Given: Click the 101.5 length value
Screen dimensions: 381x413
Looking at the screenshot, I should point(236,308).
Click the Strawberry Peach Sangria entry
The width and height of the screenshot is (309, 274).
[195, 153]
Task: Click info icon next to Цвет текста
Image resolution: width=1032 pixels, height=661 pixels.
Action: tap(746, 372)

::::::::

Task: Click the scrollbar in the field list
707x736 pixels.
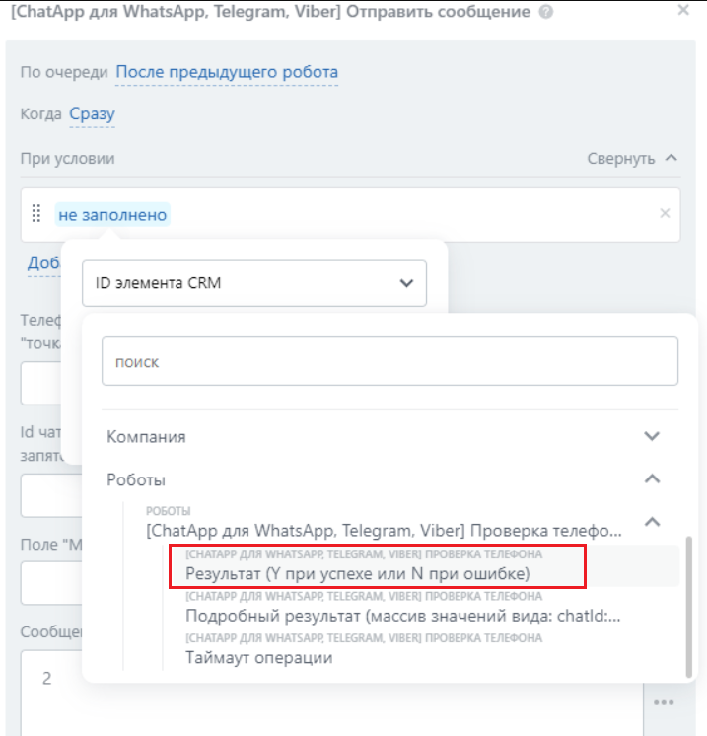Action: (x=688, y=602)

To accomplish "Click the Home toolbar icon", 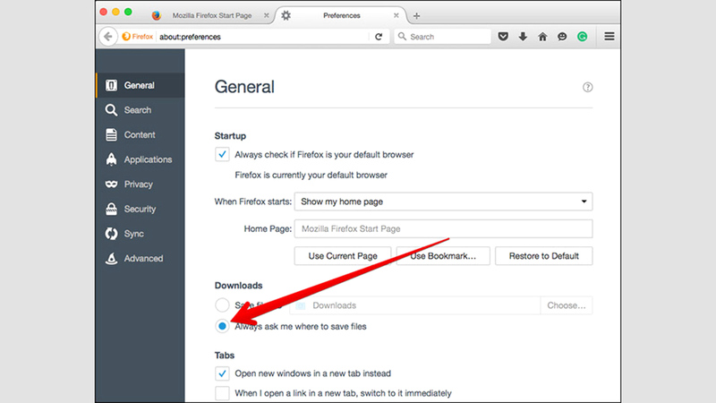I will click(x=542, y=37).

::::::::

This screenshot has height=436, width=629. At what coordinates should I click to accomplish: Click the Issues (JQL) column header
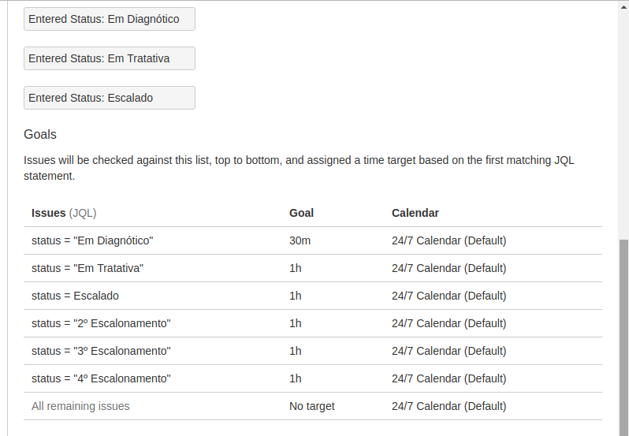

::::::::

Locate each line above that contains the string "Task", treating uppercase and lowercase as distinct, and copy those lines in full.

Task: Click info icon next to Цвет текста
Task: Click the scrollbar in the field list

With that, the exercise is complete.